*Task objective*: Copy every line of the records below word for word, leaving out the pictures.

╭─ Data shown

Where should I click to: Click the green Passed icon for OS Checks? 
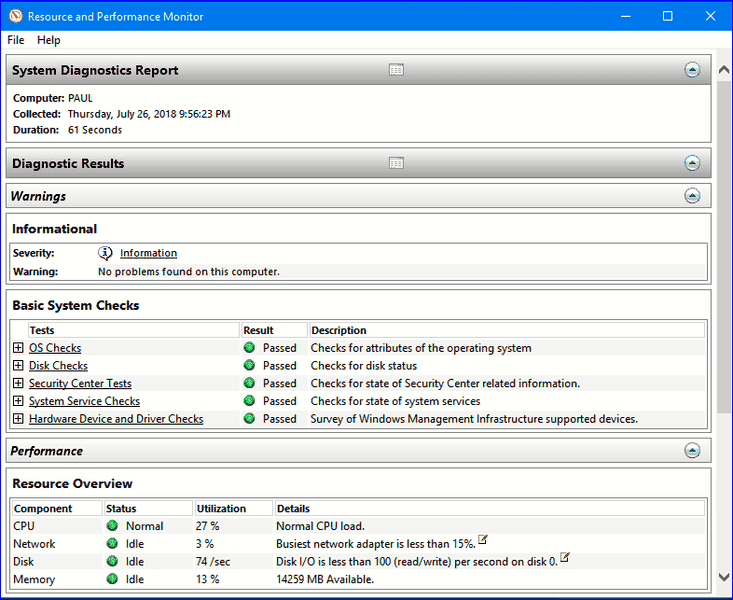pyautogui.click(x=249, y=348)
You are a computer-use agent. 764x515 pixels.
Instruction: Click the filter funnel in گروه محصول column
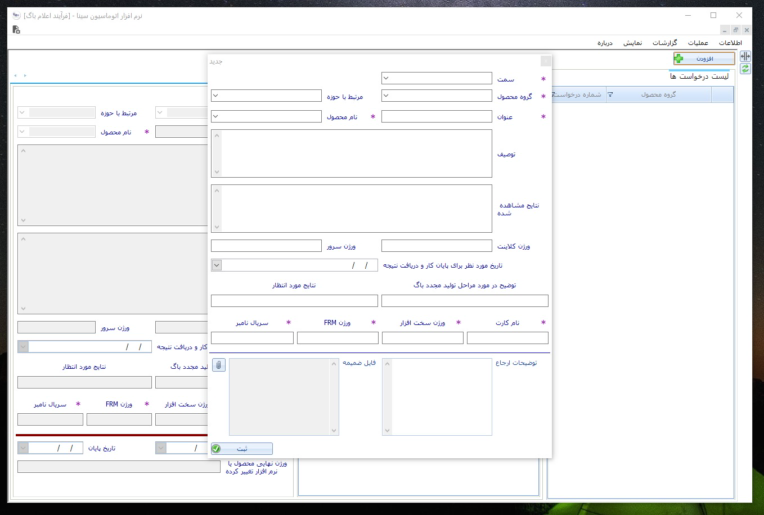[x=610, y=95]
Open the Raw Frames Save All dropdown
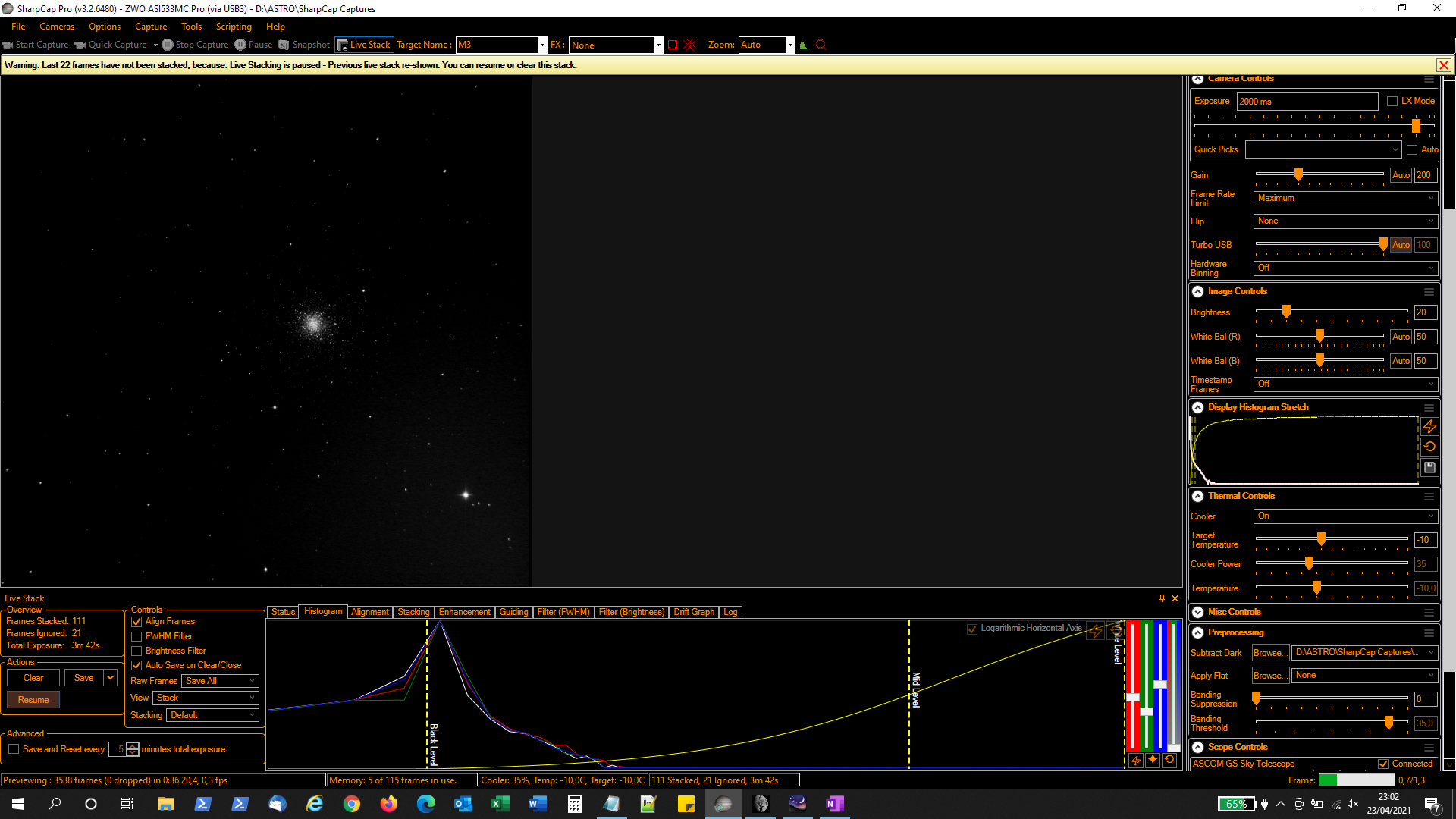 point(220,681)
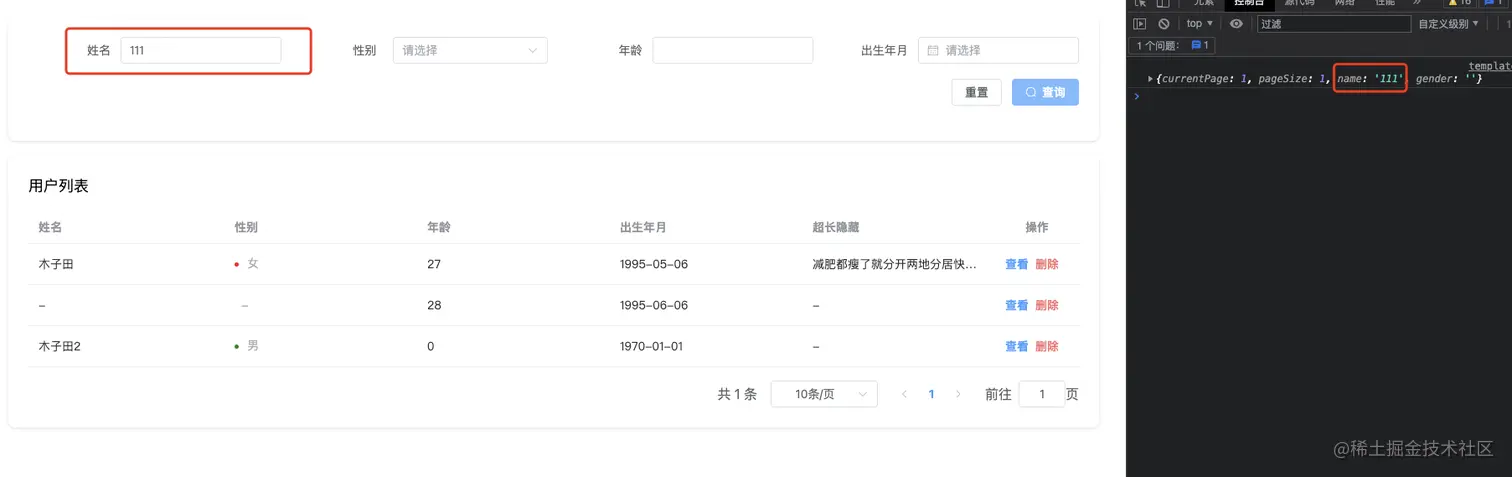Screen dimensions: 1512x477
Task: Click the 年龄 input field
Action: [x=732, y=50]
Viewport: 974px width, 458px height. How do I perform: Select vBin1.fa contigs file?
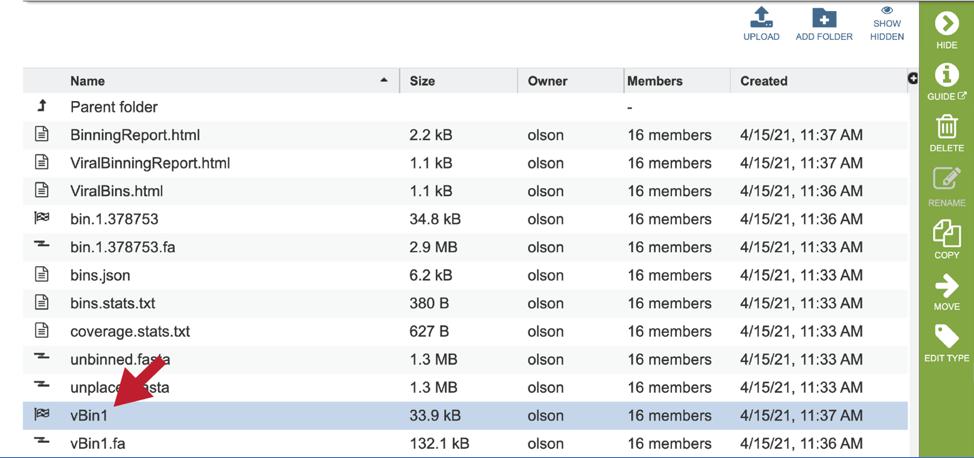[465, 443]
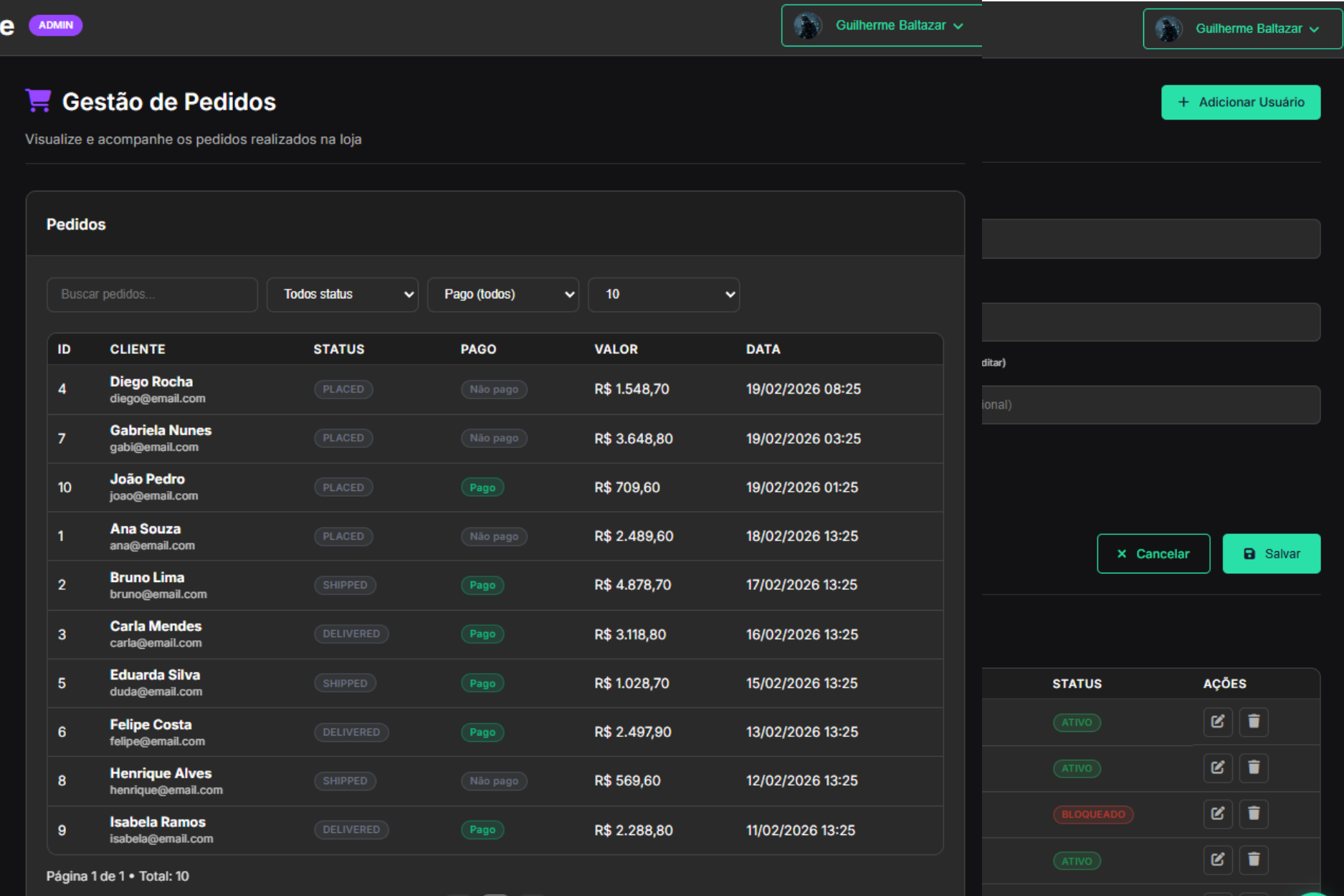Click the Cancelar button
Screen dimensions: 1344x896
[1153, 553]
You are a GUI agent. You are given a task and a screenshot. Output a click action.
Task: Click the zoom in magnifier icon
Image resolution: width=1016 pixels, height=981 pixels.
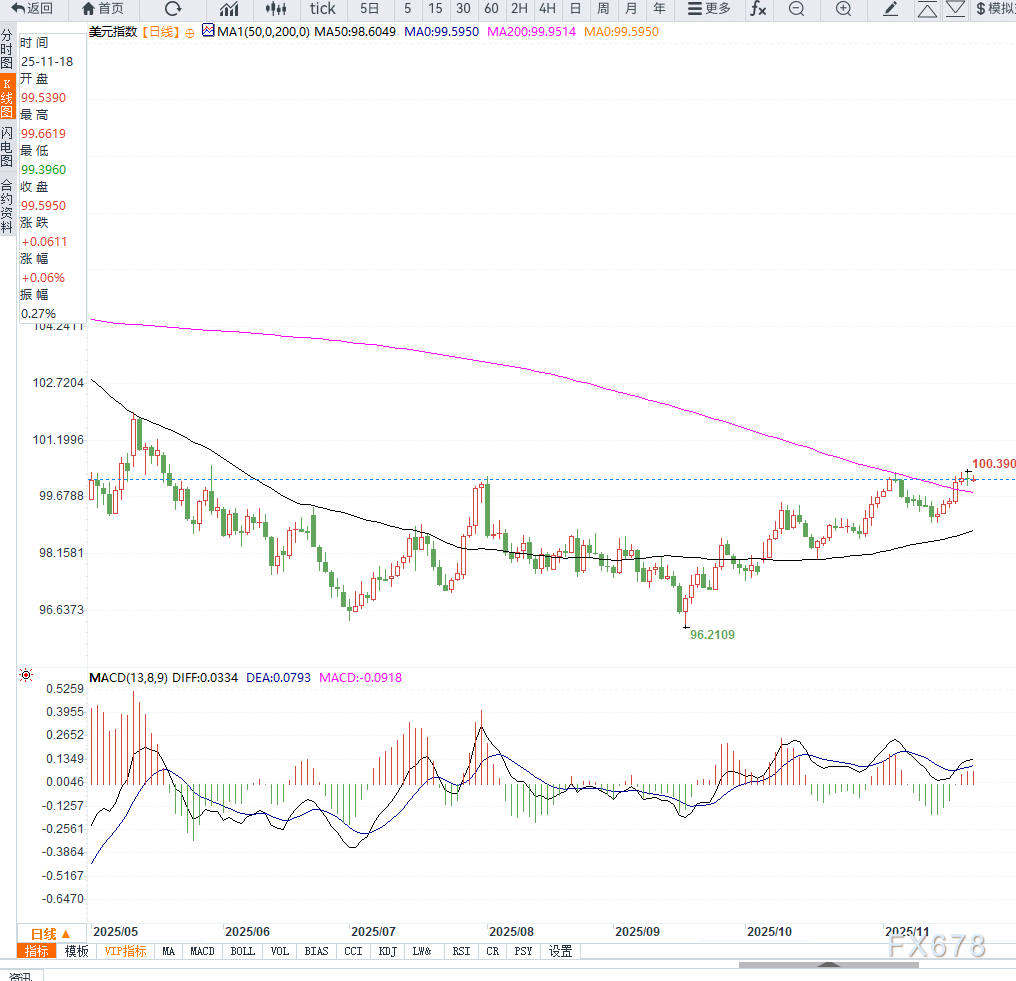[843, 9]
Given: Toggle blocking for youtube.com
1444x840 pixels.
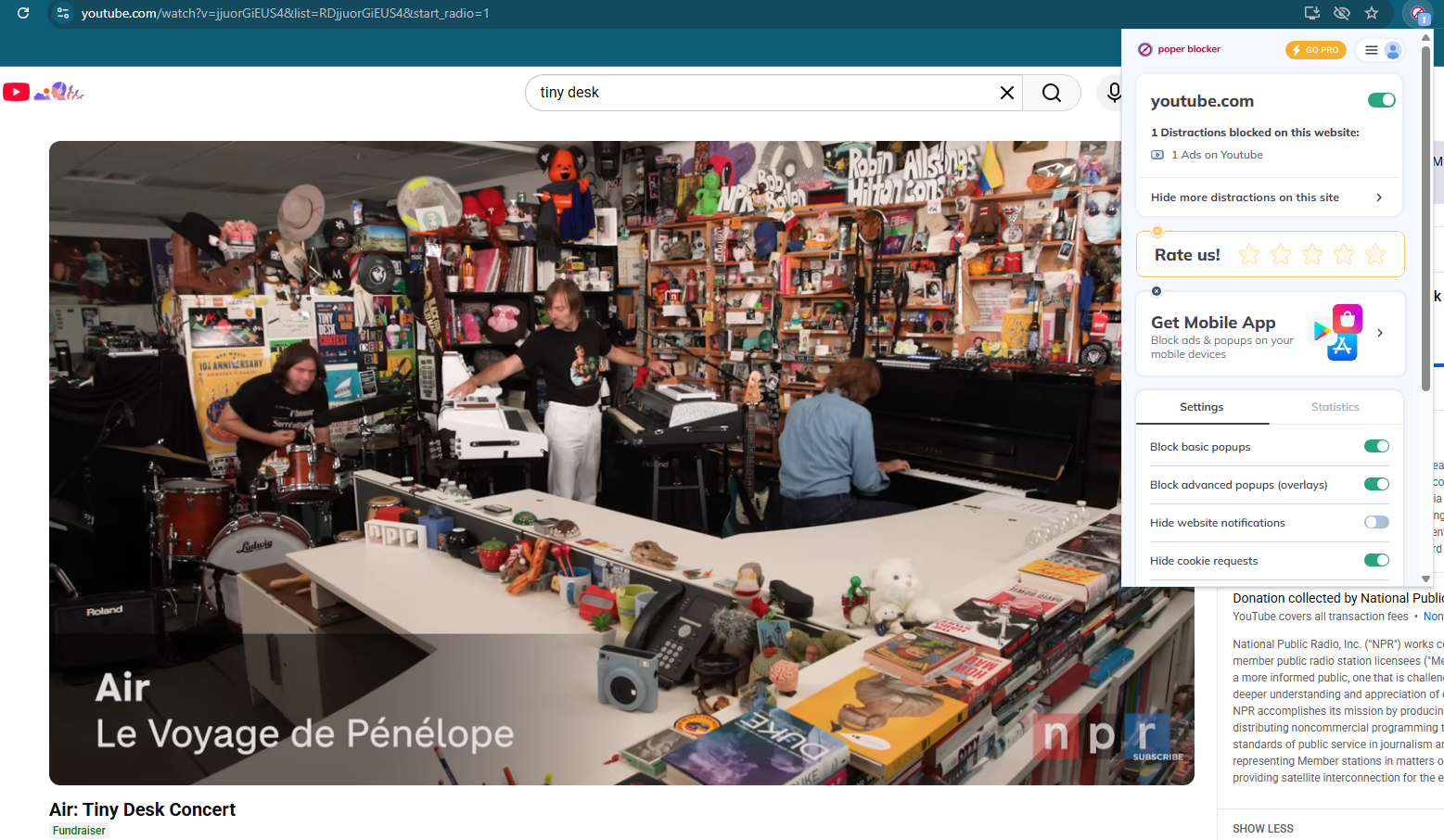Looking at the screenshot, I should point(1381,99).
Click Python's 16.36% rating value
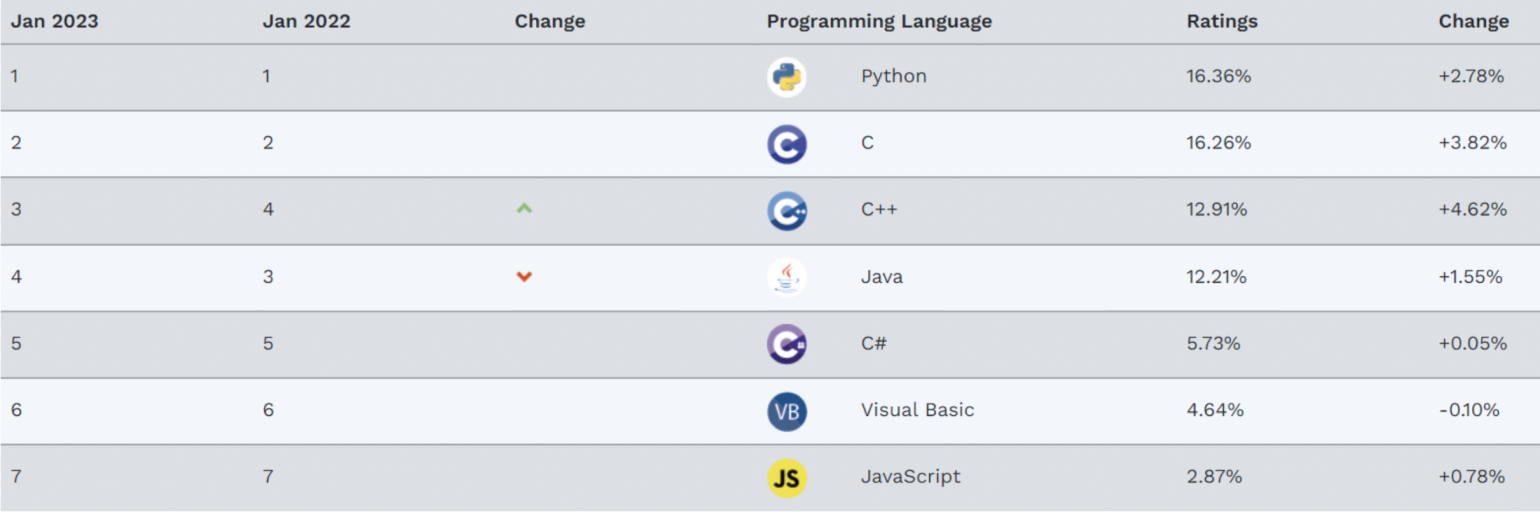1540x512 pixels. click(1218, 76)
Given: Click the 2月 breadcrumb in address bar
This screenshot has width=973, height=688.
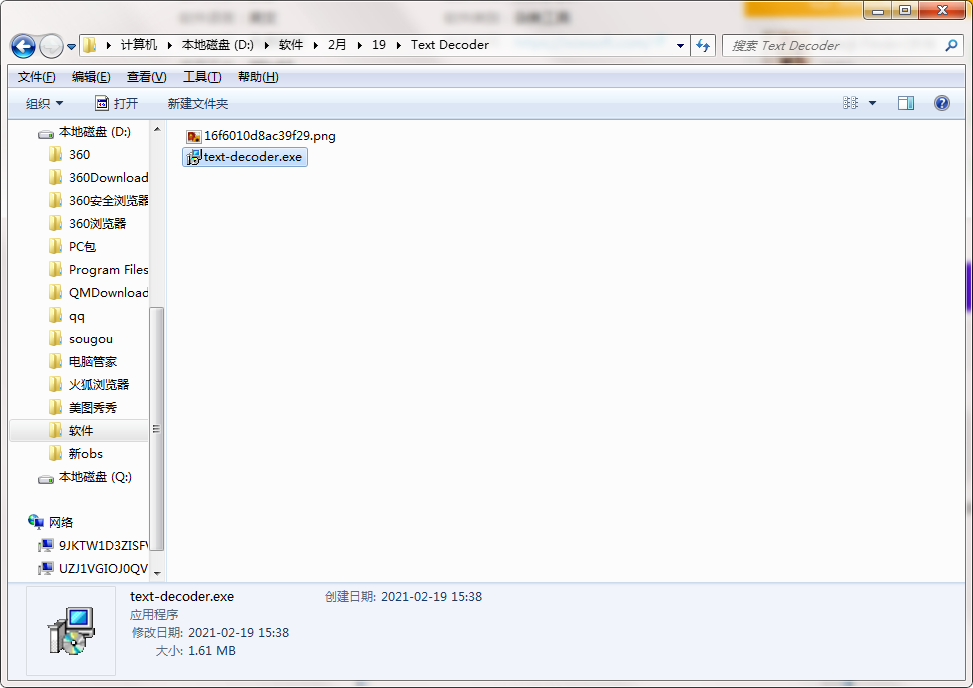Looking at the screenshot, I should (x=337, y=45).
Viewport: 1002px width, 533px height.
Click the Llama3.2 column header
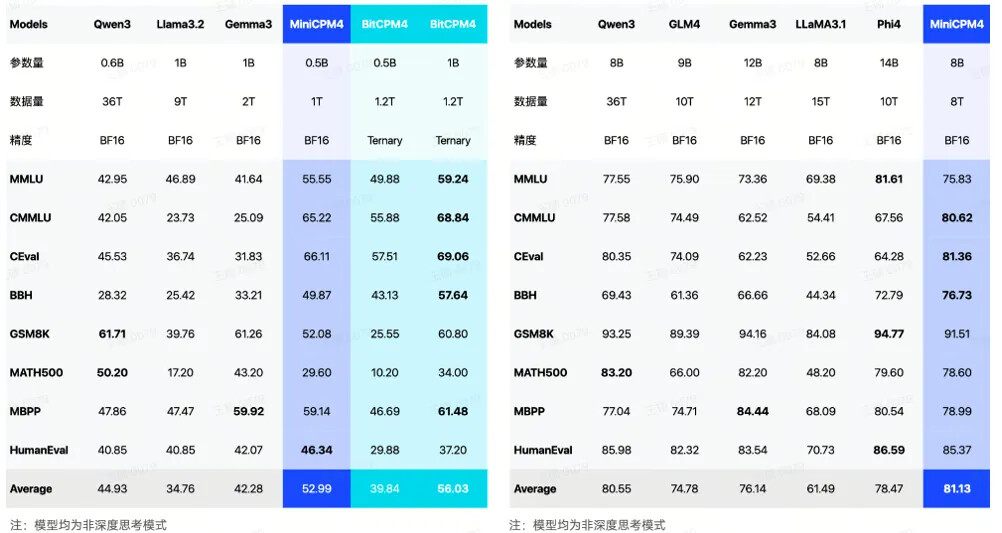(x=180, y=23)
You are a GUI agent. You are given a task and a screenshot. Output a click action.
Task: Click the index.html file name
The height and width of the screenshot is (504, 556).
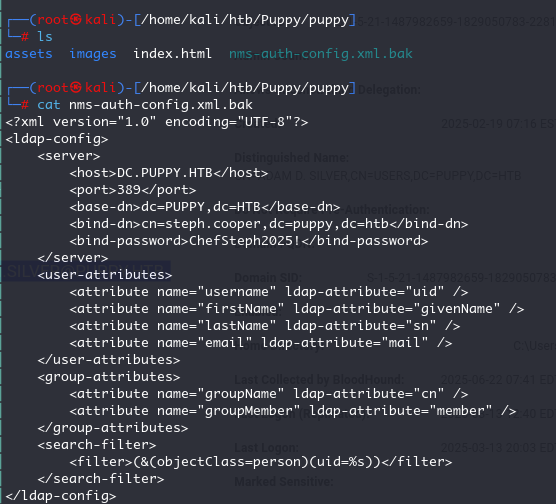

╰─

*Output of the task*:
Where should I click to: Click the green Passed icon for OS Checks? 
pyautogui.click(x=249, y=348)
You are a computer-use agent. 764x515 pixels.
Instruction: Click the filter funnel in گروه محصول column
[x=610, y=95]
Open the Raw Frames Save All dropdown
 point(220,681)
Screen dimensions: 1512x477
Task: Click the 年龄 input field
Action: [x=732, y=50]
Viewport: 974px width, 458px height. How do I perform: Select vBin1.fa contigs file?
[465, 443]
Click the Cancelar button
Screen dimensions: 1344x896
[1153, 553]
You are a GUI agent. You are given a task and a screenshot. Output a click action.
Task: Click the zoom in magnifier icon
Image resolution: width=1016 pixels, height=981 pixels.
[843, 9]
Given: Toggle blocking for youtube.com
1444x840 pixels.
Looking at the screenshot, I should point(1381,99).
Click Python's 16.36% rating value
1540x512 pixels. click(1218, 76)
Given: Click the 2月 breadcrumb in address bar
This screenshot has width=973, height=688.
Looking at the screenshot, I should (x=337, y=45).
Viewport: 1002px width, 533px height.
Click the Llama3.2 column header
(x=180, y=23)
You are a GUI agent. You are given a task and a screenshot. Output a click action.
Task: Click the index.html file name
The height and width of the screenshot is (504, 556).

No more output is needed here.